▶ _INFORMATION SUPPLIED_
━━━━

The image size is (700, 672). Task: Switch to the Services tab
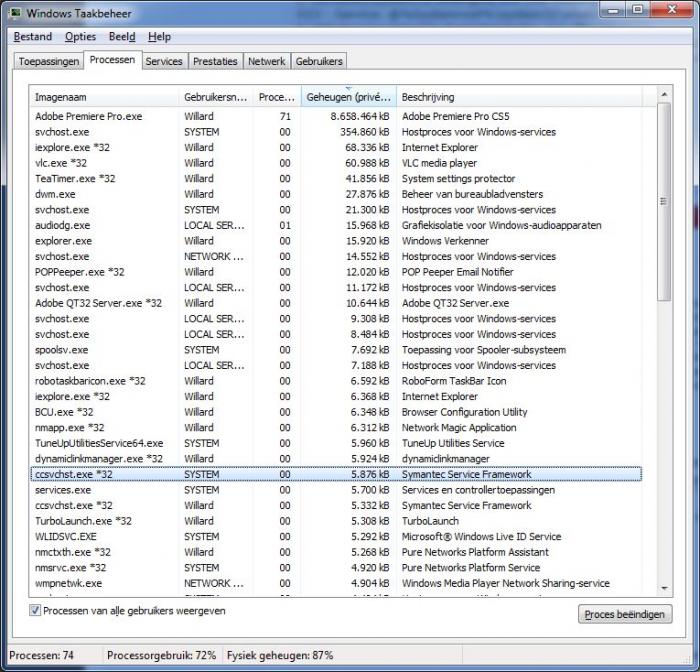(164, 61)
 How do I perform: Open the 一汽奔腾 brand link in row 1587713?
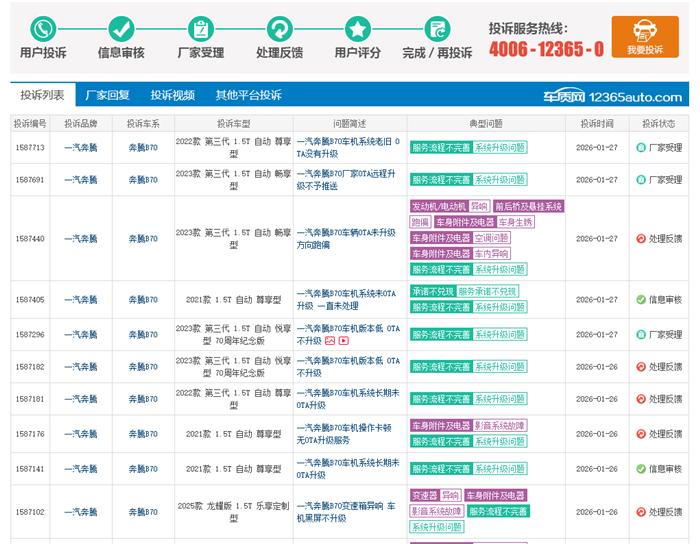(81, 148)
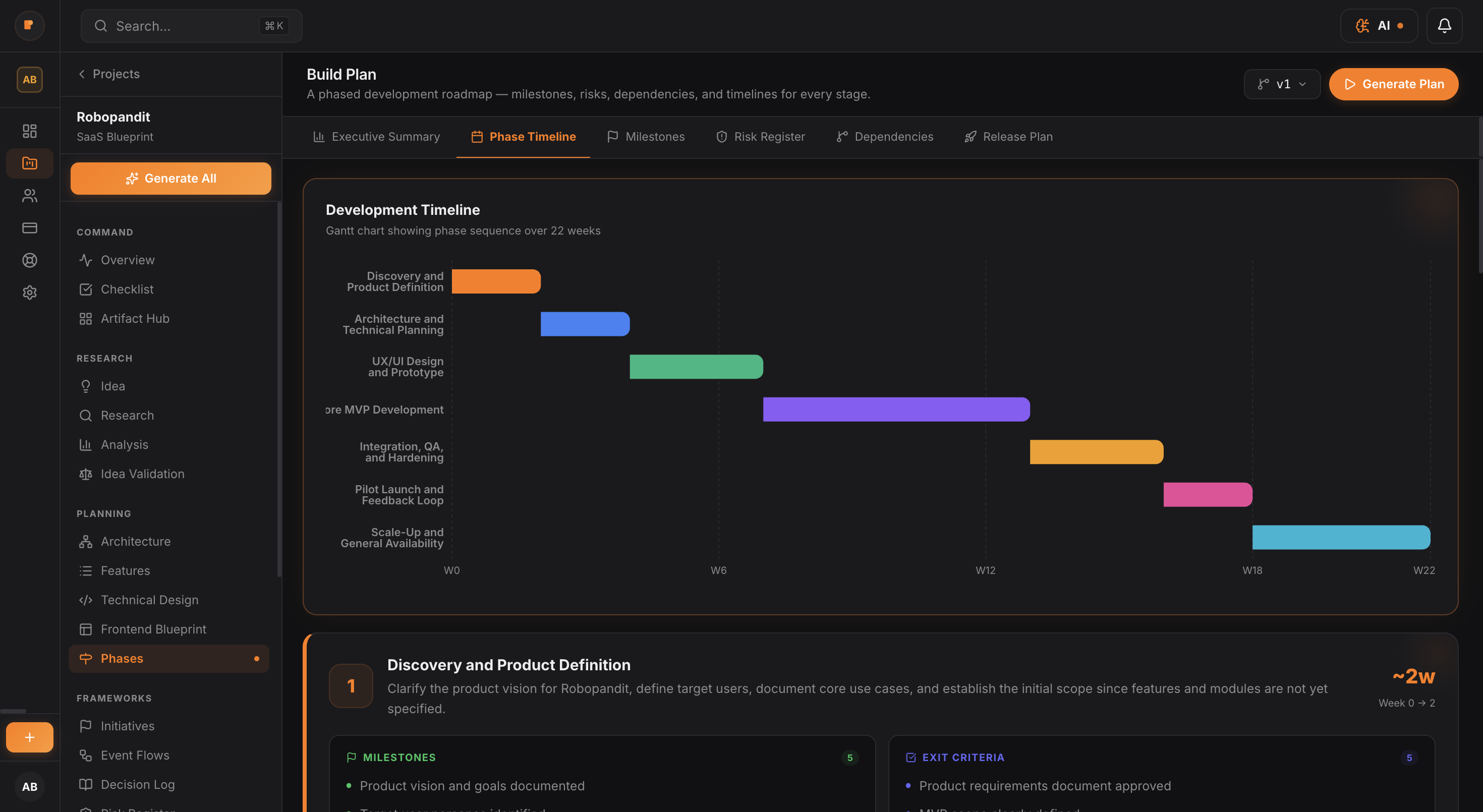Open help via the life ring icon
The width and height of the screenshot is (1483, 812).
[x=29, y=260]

━━━━

▶ _WHAT THE TASK REQUIRES_
Please give all the records above again, swapping "Services tab" for "Settings tab" and changing nothing else. Leave the pictures out of your answer.

▶ _TASK RESPONSE_
The image size is (700, 672). Task: Switch to the Settings tab
(164, 61)
 How do I perform: Open the 一汽奔腾 brand link in row 1587713?
(81, 148)
Open help via the life ring icon
The width and height of the screenshot is (1483, 812).
[x=29, y=260]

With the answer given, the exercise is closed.